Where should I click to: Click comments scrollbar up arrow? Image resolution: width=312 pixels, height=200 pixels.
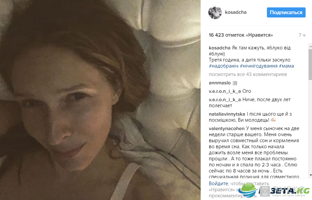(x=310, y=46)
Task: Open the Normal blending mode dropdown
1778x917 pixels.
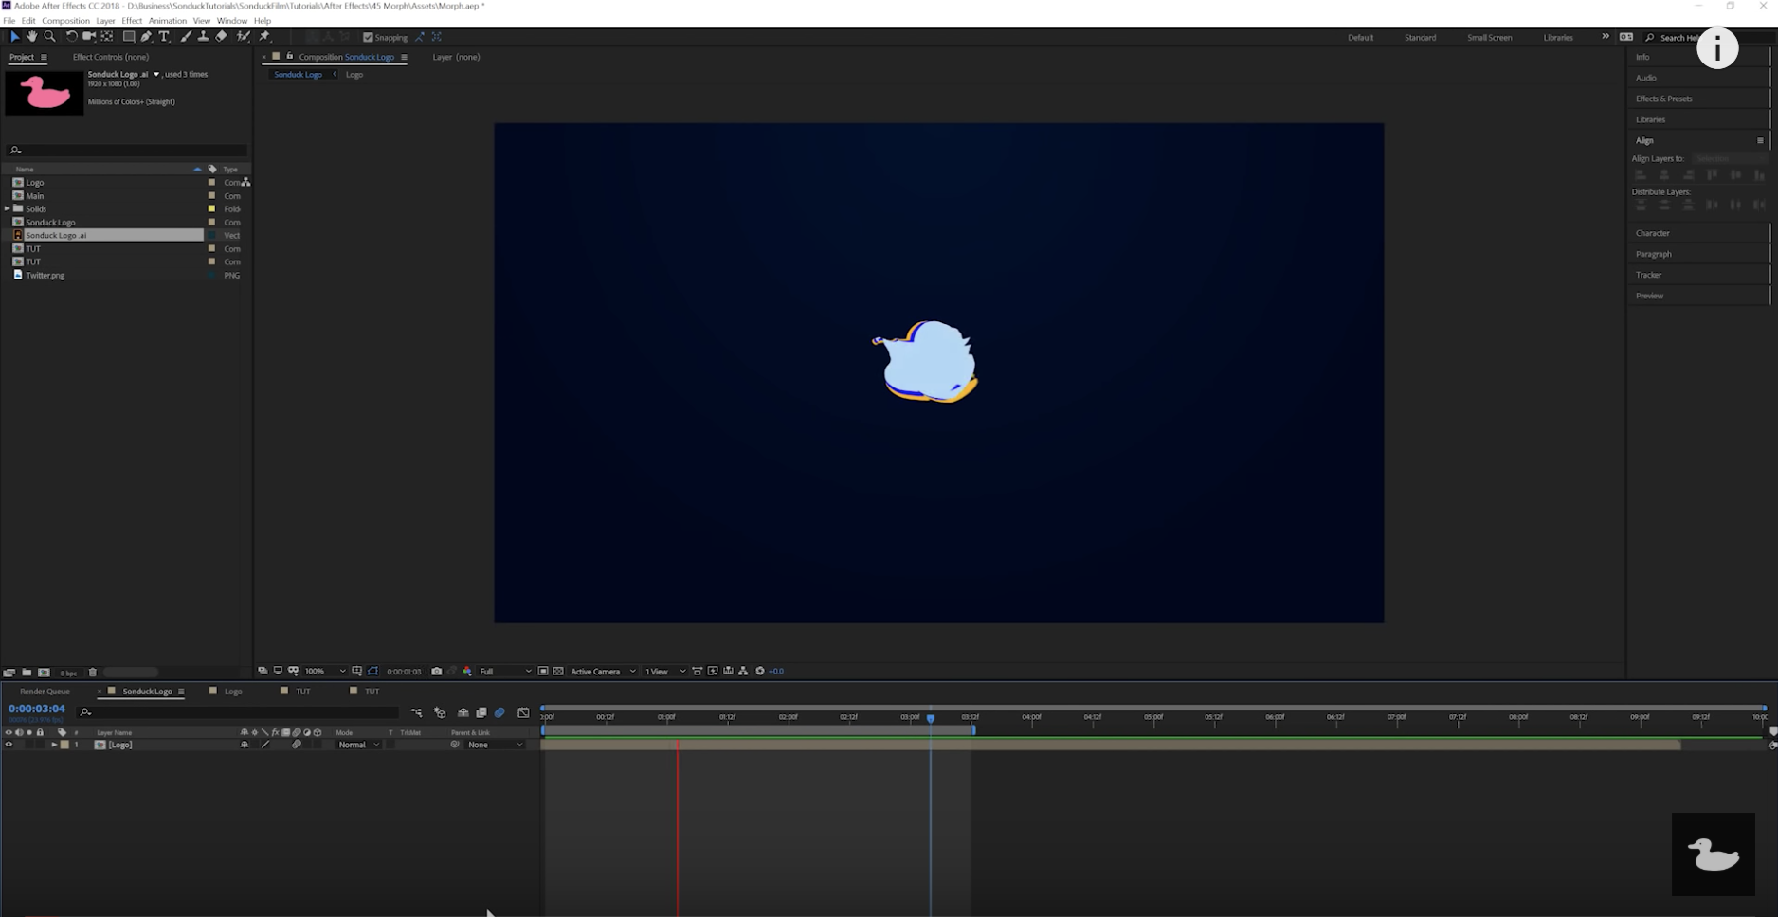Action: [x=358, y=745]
__________________________________________________
TASK REQUIREMENTS >> Repeat the records in full and exactly, leaving every picture out.

TASK RESPONSE >>
Where should I click to: Click comments scrollbar up arrow? Image resolution: width=312 pixels, height=200 pixels.
(x=310, y=46)
Task: Open the Normal blending mode dropdown
1778x917 pixels.
Action: [x=358, y=745]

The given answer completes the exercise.